Critics of the FCC’s proposal for network neutrality argue that the proposed standards are insufficient to ensure an open Internet. The proposal arguably allows broadband carriers to offer “paid prioritization” services. The sale of this prioritization not only leads to “fast” and “slow” traffic lanes, but also allows broadband carriers to charge content providers for priority in “allocating the network’s shared resources,” such as the relatively scarce bandwidth between the Internet and an individual broadband subscriber.

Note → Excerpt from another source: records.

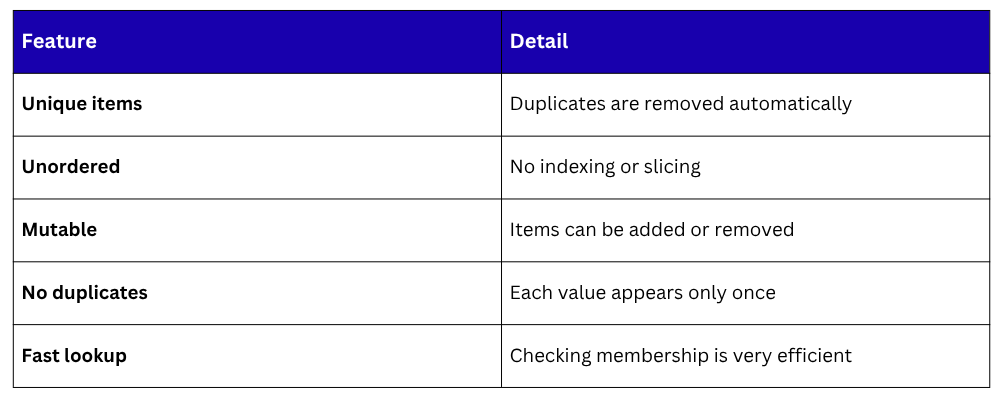Click the word 'removed' in the Mutable row
Image resolution: width=1000 pixels, height=400 pixels.
(756, 230)
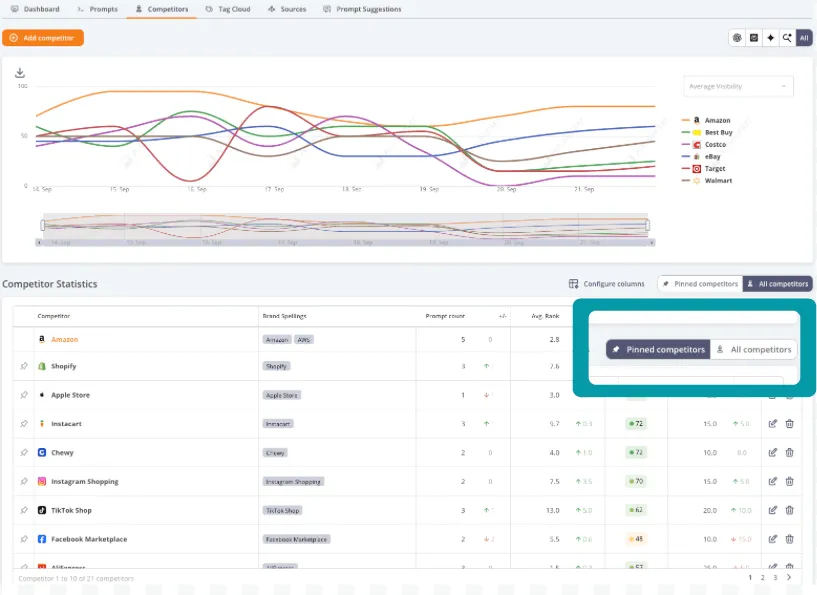Viewport: 817px width, 595px height.
Task: Delete the Facebook Marketplace competitor
Action: coord(790,539)
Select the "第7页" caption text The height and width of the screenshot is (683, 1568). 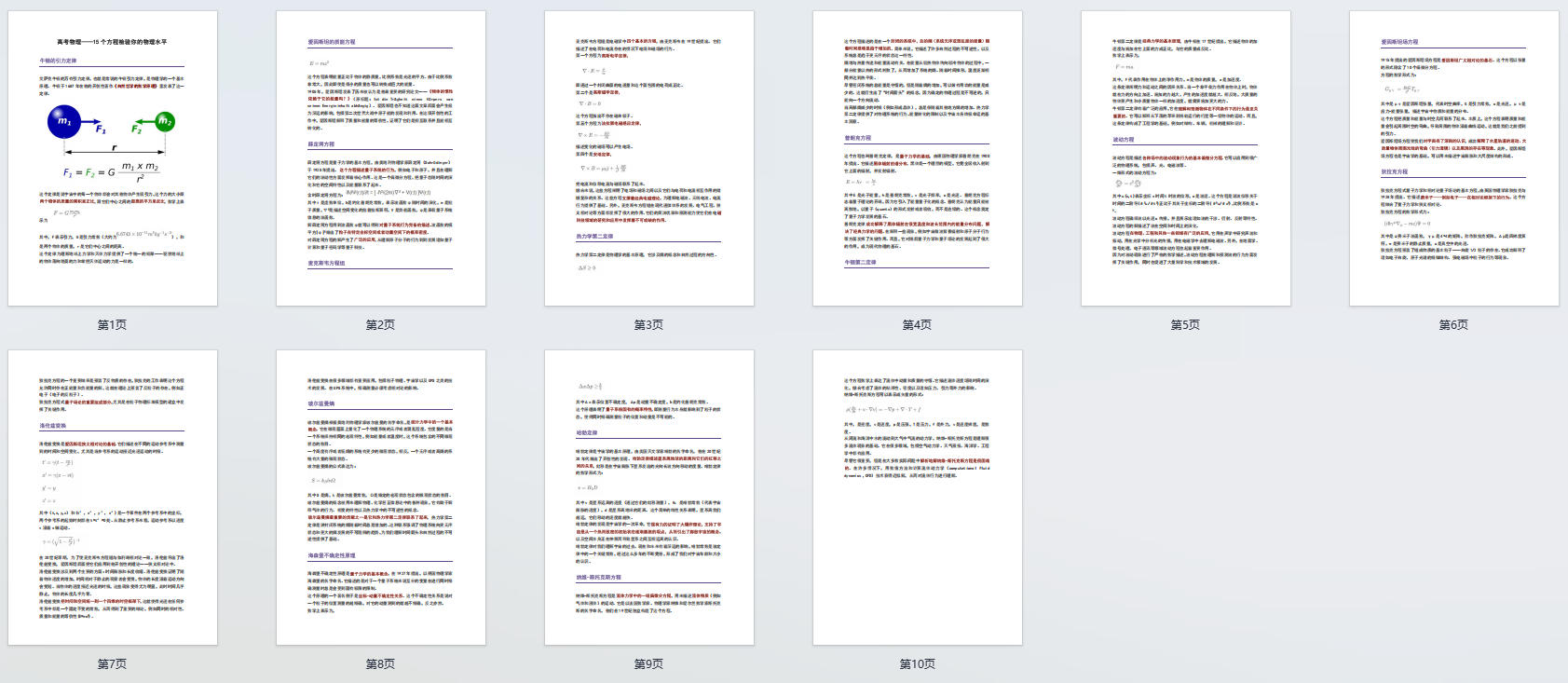(112, 664)

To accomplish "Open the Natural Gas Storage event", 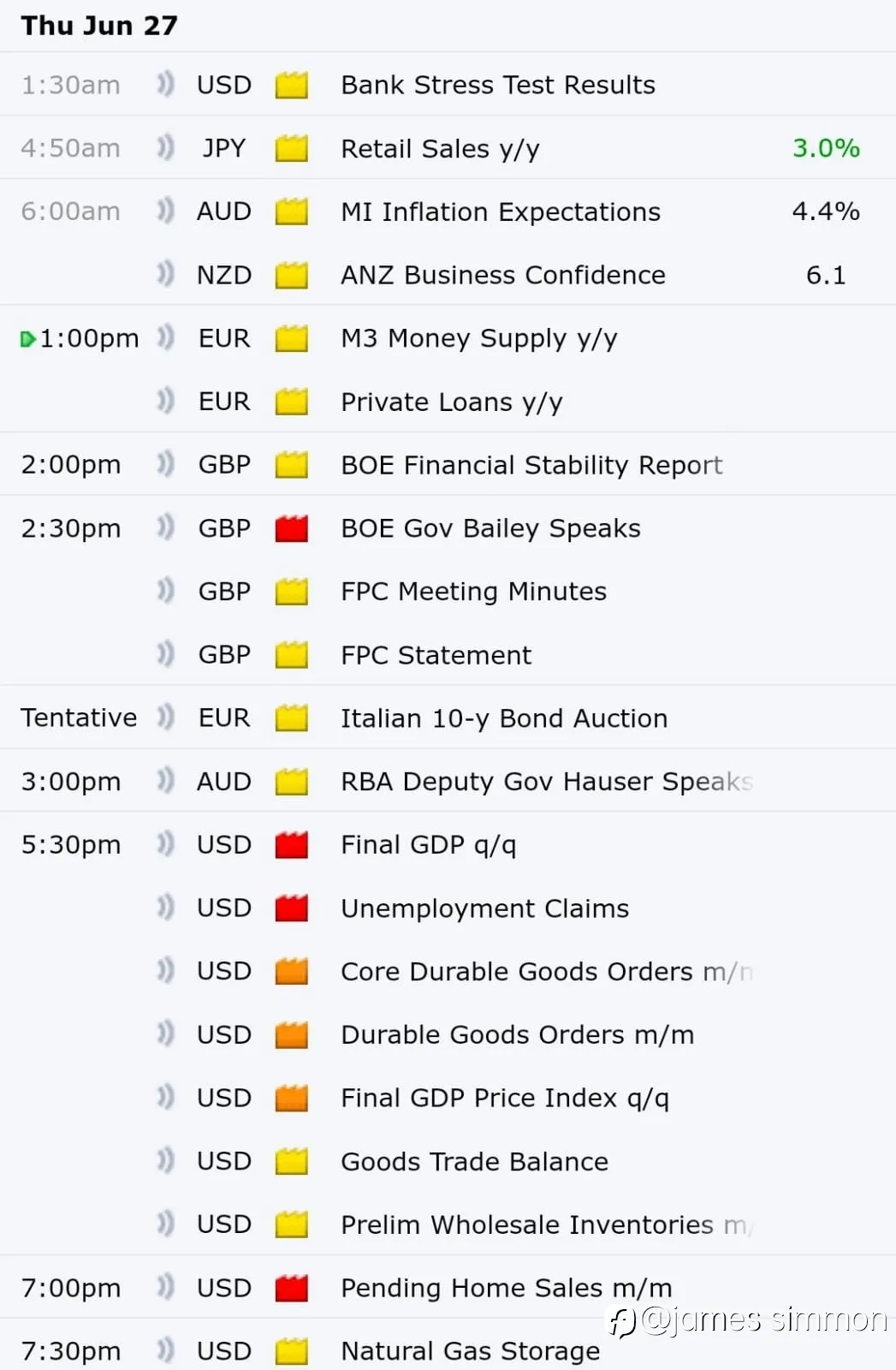I will tap(470, 1351).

Presuming that there is some merit to the critics’ arguments, if Internet Service Providers (ISPs) could charge certain e-commerce websites different rates to access a faster connection to customers, the prioritized websites could gain a competitive advantage in the marketplace. Disadvantaged online retailers could see a relative decrease in their respective revenue. For example, without adequate net neutrality standards, an ISP could prioritize certain websites, such as Amazon or Target, and allow them optimal broadband speeds. Smaller and mid-sized retail stores may only have the capital to access a slower connection. As a result, customers would consistently have a better retail experience on the websites of larger retailers because of the speed in which they can view products or complete transactions. Therefore, insufficient net neutrality policies could potentially have a negative effect on the bottom line of many e-commerce retailers.